» **Activity**: Nothing in the records below should be altered in the copy, although the pictures must be left out.

------ Records for this task ------

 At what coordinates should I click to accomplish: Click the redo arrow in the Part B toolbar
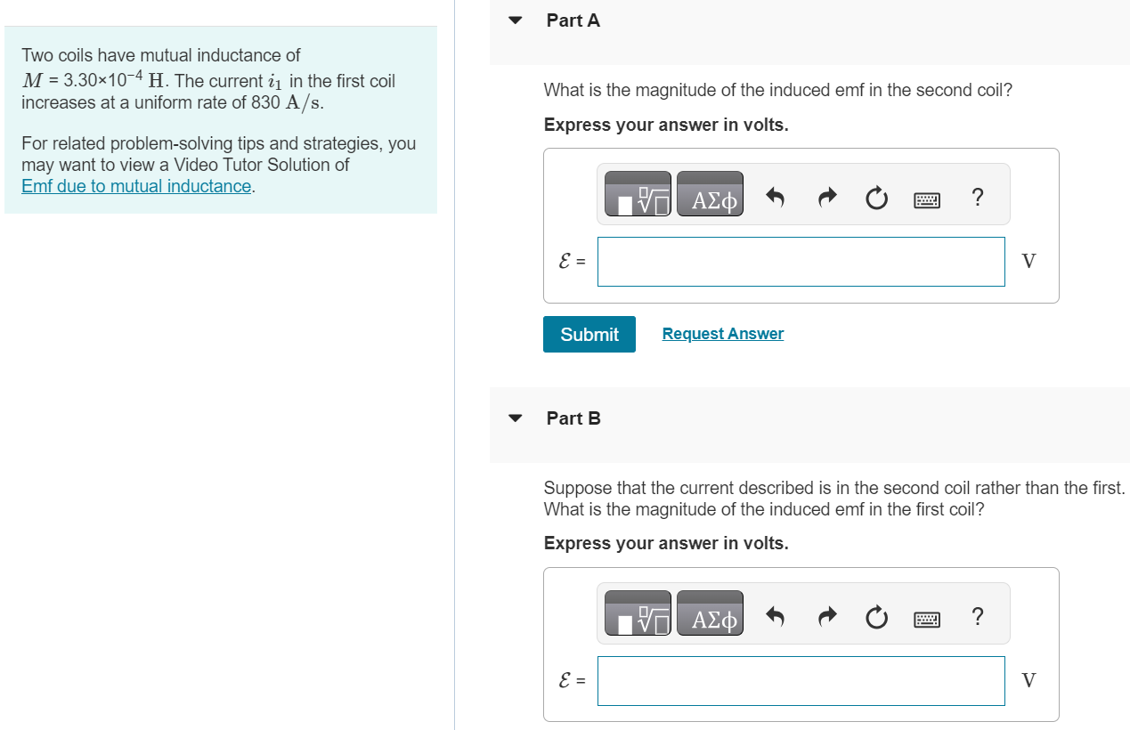825,616
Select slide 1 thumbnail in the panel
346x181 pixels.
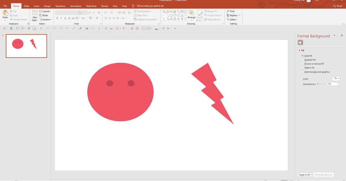26,46
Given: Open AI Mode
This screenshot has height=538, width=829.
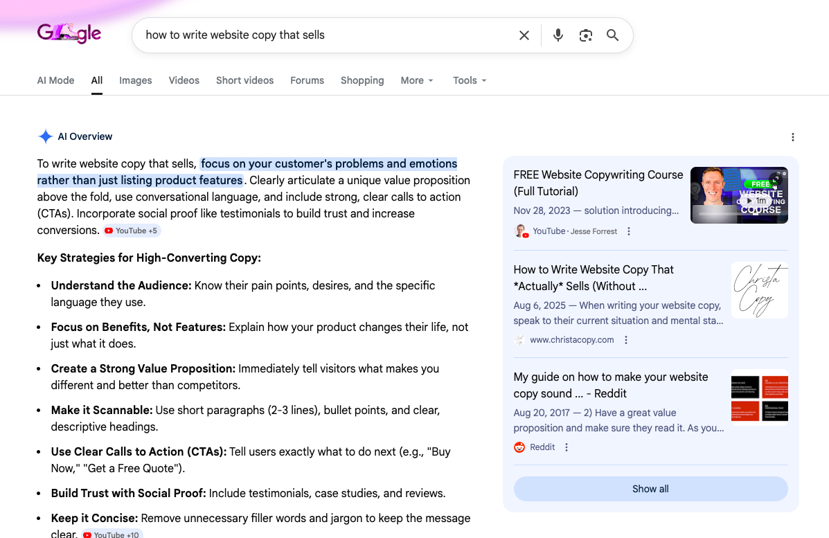Looking at the screenshot, I should tap(55, 80).
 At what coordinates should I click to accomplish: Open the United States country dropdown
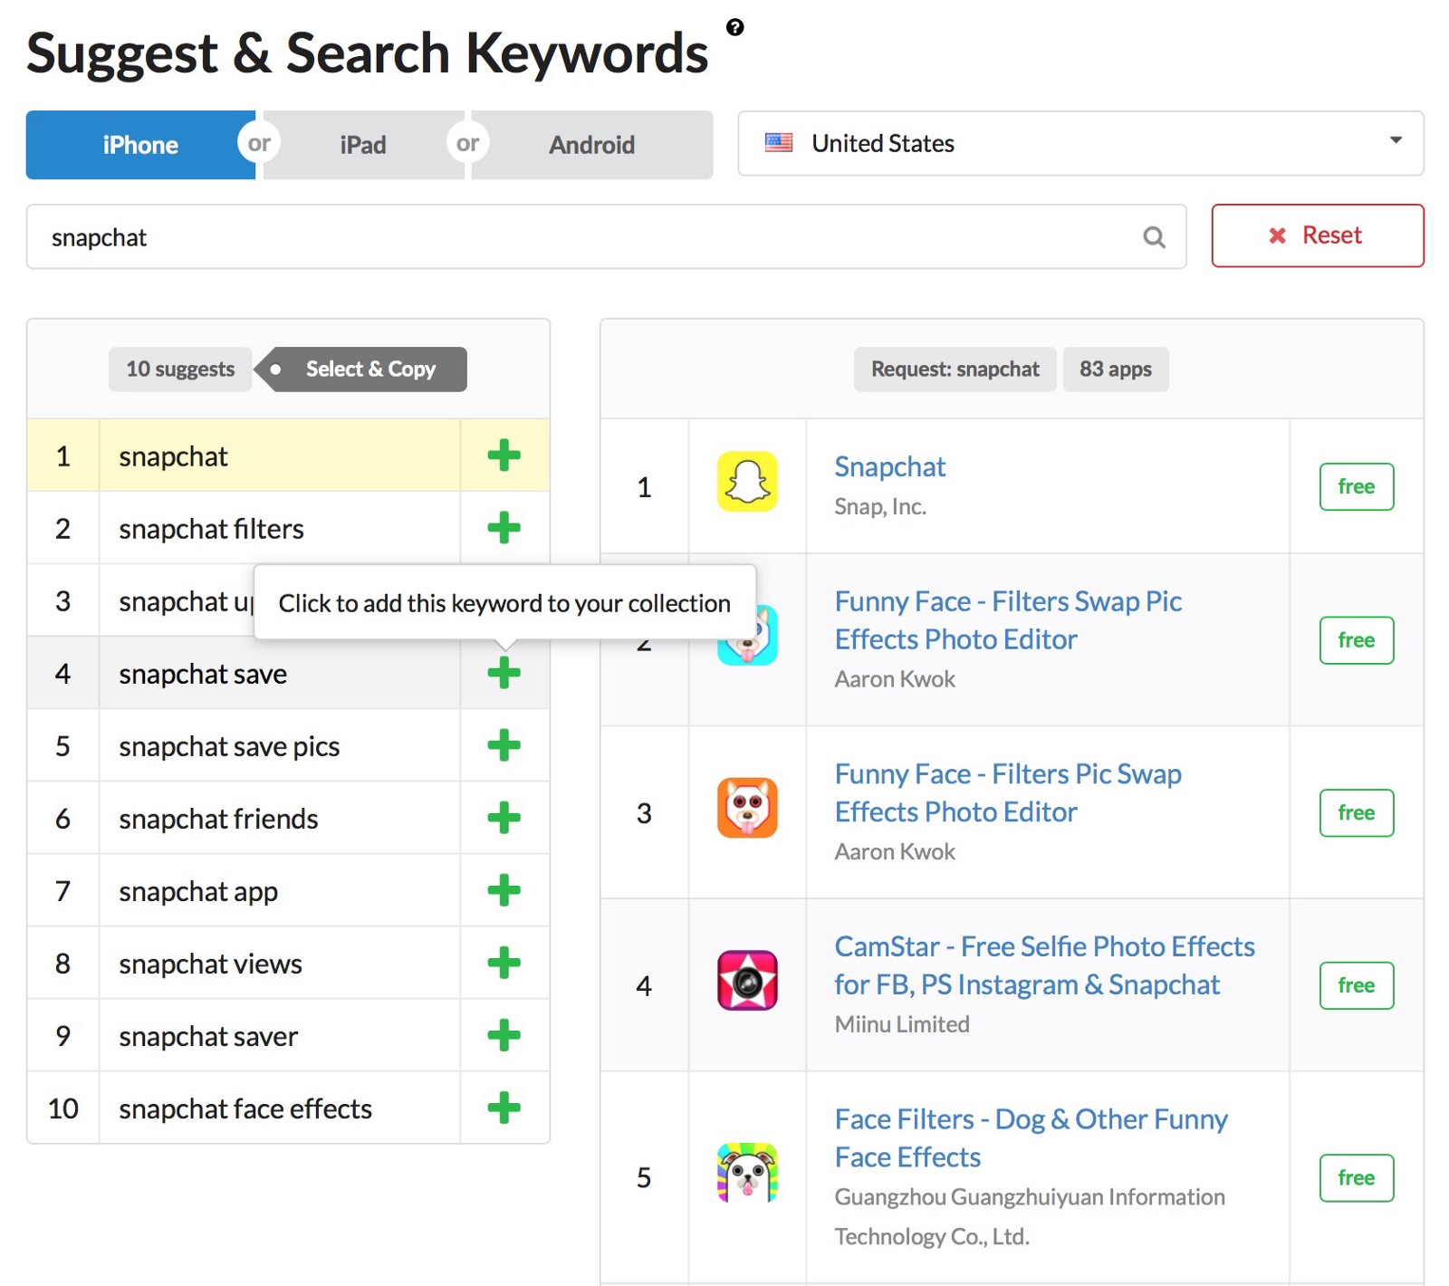[x=1080, y=143]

------

» **Answer to the problem**:
 At what coordinates should I click to accomplish: Click the redo arrow in the Part B toolbar
825,616
Select slide 1 thumbnail in the panel
346x181 pixels.
26,46
Given: Open AI Mode
This screenshot has height=538, width=829.
Looking at the screenshot, I should tap(55, 80).
 At what coordinates should I click to accomplish: Open the United States country dropdown
[x=1080, y=143]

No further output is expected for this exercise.